Benjamin’s score combines the ravishing and the visceral in a way that only he can. Evening Standard (Barry Millington) 13 January 2025 *****
Instrumentation
2(I+II=picc).2.Ebcl.2.bcl.3(III=bsn) - 4.2(I+II=ptpt).2.btrbn.contrabass trombone.0 - perc (4 – 2 tuned gongs/timp(4 drums)/tgl/susp.cym/2 tamb/whip/vibraslap/4 guiros/3 tpl.bl/2 bongos/2 SD/2 tenor drum/BD) – 2 harp - cimbalom - strings (double basses require low C extensions)
Availability
Score and parts in preparation. Please contact promotion@fabermusic.com for more information.
Programme Notes
This work features a montage of orchestral excerpts, plus a central aria for soprano, drawn from the third of four operas on which Martin Crimp and I have collaborated over the last couple of decades. Based on the life of Edward II, the narrative follows the King’s obsessive devotion to his lover Gaveston and his scandalous - and eventually fatal - neglect of both his wife Isabel and his country.
The seven movements, most of them brief, follow one another without break:
- spacious and warm in tone, dominated by arching violin lines
- low in tessitura and sullen in atmosphere, a sombre nocturne marked by antiphonal brass octaves and, at its conclusion, a pair of tolling gongs
- a swift and energetic toccata
- Isabel’s aria, from the opera’s second scene. The aria immediately follows the testimony of three witnesses who have been brought secretly into the palace to let Isabel know their grievances. They claim that while they have starved, Gaveston has expropriated their land and indulged in extravagant musical entertainments.

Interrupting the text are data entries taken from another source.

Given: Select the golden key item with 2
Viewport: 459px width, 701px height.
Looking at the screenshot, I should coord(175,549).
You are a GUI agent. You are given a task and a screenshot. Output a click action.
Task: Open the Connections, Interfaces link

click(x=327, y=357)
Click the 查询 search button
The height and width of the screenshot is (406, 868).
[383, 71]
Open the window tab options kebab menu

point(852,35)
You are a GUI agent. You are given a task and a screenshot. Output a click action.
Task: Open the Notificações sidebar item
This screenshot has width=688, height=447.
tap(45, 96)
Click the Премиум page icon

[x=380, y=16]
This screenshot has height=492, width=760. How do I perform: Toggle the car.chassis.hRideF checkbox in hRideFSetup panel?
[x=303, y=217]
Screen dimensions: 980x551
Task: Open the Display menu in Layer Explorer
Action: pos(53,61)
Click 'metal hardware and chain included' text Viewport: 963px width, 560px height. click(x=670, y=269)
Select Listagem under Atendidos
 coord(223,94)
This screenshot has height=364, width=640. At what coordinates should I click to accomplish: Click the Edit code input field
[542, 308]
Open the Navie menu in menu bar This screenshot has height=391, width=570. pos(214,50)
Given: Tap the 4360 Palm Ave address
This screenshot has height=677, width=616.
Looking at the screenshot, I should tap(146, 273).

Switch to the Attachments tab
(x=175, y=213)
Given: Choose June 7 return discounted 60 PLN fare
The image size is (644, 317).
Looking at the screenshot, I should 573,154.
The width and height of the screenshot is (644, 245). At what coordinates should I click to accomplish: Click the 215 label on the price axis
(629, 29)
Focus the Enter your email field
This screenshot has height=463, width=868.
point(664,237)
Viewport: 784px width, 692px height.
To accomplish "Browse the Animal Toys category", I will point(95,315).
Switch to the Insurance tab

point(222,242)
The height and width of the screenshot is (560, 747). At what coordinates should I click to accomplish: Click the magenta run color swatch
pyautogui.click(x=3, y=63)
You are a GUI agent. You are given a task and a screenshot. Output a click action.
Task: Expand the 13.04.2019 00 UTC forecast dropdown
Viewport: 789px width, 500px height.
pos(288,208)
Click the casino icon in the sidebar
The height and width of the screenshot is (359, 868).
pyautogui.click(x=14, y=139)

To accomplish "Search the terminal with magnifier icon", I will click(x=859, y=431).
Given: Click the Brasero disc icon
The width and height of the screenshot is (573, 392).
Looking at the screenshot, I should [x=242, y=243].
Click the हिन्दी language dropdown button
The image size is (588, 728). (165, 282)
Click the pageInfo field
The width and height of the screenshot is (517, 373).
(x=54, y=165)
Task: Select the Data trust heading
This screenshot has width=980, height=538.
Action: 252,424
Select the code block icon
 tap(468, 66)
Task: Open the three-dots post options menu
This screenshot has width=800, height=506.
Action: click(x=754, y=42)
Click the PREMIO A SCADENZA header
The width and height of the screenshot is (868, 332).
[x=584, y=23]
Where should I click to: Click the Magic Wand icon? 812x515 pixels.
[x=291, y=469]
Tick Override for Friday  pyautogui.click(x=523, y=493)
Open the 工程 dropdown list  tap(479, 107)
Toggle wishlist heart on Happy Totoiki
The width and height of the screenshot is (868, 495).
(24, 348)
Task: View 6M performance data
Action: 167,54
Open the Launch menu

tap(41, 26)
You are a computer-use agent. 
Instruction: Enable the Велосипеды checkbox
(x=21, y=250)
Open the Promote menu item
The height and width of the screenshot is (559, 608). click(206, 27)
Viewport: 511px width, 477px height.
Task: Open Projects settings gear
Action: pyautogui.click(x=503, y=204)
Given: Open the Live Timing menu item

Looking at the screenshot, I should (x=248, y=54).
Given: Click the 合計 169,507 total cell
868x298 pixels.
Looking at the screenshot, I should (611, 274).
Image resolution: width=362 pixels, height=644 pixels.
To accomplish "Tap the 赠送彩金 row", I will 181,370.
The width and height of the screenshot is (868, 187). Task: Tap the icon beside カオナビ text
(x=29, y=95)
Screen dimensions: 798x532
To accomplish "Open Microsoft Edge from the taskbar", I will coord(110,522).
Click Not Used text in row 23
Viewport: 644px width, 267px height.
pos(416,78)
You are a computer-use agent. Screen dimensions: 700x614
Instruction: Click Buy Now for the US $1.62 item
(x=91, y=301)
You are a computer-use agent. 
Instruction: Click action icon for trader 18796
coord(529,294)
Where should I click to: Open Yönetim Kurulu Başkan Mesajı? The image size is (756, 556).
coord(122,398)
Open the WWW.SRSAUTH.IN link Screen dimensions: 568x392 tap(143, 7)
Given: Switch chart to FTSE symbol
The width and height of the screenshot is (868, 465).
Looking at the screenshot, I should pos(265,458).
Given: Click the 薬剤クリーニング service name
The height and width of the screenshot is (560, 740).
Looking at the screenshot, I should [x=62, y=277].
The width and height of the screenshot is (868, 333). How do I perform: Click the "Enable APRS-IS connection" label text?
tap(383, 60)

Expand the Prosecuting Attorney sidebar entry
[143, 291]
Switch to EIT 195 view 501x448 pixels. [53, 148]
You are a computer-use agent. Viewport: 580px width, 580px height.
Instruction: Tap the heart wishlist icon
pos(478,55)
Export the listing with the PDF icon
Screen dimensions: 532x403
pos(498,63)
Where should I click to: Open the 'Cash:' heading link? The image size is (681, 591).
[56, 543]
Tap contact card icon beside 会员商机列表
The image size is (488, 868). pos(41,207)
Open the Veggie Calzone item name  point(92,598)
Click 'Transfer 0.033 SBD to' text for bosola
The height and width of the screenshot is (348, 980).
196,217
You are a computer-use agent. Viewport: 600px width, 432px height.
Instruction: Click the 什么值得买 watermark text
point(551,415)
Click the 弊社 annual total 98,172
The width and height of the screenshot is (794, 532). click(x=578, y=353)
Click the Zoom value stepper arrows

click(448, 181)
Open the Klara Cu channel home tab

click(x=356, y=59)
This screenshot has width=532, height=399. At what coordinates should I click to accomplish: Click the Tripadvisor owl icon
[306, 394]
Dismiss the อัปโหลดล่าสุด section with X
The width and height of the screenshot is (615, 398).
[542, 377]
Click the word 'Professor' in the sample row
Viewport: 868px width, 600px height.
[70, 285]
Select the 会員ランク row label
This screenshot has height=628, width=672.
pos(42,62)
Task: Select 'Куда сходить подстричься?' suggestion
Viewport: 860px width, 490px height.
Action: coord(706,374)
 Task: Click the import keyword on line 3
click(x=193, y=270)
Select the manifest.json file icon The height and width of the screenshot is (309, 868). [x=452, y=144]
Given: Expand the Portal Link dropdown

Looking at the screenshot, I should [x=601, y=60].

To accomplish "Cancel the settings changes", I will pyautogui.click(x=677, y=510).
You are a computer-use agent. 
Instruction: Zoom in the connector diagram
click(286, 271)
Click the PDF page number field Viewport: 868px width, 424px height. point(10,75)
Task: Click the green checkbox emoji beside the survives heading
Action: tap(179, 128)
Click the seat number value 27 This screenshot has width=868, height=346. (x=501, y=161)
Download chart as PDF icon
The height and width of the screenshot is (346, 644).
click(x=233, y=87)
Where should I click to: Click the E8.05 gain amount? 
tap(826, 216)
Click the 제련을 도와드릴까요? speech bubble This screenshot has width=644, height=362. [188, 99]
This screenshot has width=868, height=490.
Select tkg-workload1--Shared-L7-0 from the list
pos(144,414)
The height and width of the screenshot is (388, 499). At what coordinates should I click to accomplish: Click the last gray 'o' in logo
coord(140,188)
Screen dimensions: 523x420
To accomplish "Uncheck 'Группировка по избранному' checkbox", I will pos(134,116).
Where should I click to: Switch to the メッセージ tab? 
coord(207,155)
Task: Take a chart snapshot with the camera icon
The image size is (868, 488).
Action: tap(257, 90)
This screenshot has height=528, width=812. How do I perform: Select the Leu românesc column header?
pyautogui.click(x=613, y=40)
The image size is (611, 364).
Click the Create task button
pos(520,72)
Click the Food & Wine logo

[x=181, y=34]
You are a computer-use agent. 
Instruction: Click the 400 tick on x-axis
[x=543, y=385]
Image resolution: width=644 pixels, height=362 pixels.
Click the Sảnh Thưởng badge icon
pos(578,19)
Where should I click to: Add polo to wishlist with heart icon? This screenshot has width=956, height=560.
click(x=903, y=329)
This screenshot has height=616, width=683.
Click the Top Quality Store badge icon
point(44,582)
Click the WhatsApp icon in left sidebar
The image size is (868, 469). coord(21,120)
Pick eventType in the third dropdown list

They also allude to the King’s transgressive sexual conduct. In response, Isabel controls her anger, acknowledges their shared humanity, but then gives the witnesses a stark lesson in the difference between monetary and aesthetic value, dissolving in front of them a precious pearl, before throwing them out. She has, however, understood the warning, and realised that political stability will only be restored by Gaveston’s destruction
- a tumultuous tutti where, within a much more turbulent context, the brass octaves and gongs from the second movement return
- a slow and stately chorale which eventually erupts into a sustained orchestral conflagration
- a short, restless coda
Interludes and Aria is dedicated to Sir Simon Rattle on his 70th birthday.
G.B. July 2024
Reviews
Benjamin’s score combines the ravishing and the visceral in a way that only he can.
Evening Standard (Barry Millington) 13 January 2025 *****
Benjamin’s work was worthy of the occasion…Moody, dissonant, flamboyantly orchestrated and with a coiled tension that finally exploded like a volcano, it was thrillingly performed by the LSO, with Barbara Hannigan by turns taunting and tempestuous in the soprano solo.
The Times (Richard Morrison) 10 January 2025 *****
That opera’s rich orchestral interludes, vital to the drama, have been woven together, absorbing all anew into a many-layered instrumental texture, full of momentous brass outbursts, tolling gongs and clangorous cimbalom…Time for the Royal Opera to revisit it?
The Observer (Fiona Maddocks) 18 January 2025 ****
… a stage work in which the orchestral writing often seems to take charge of the drama…woven into a seamless, richly scored sequence…
The Guardian (Andrew Clements) 13 January 2025 ****
The result is reminiscent of Berg’s suite from Lulu, both for being drawn from an opera and in its potent sense of suppressed danger ready to snuff out any fleeting spark of true love…Away from the opera house, Benjamin’s music sounds just as concentrated as before, compelling and expressive at every turn.
Financial Times (Richard Fairman) 13 January 2025 ****
…the sensual extravagance of [Benjamin’s] operatic writing is a recent development…the Messiaen of St François’ stigmata comes out in the first of the six interludes, then the shadows in the cave under the cliffs of Debussy’s Pelléas in the second. Wave upon wave of Bergian, expressionist release crashed over the orchestra after the aria…Hannigan caressed a luscious melisma over the “slow radiance” of Martin Crimp’s text, and the controlled sensuality of the moment was worthy of Strauss and Hofmannsthal.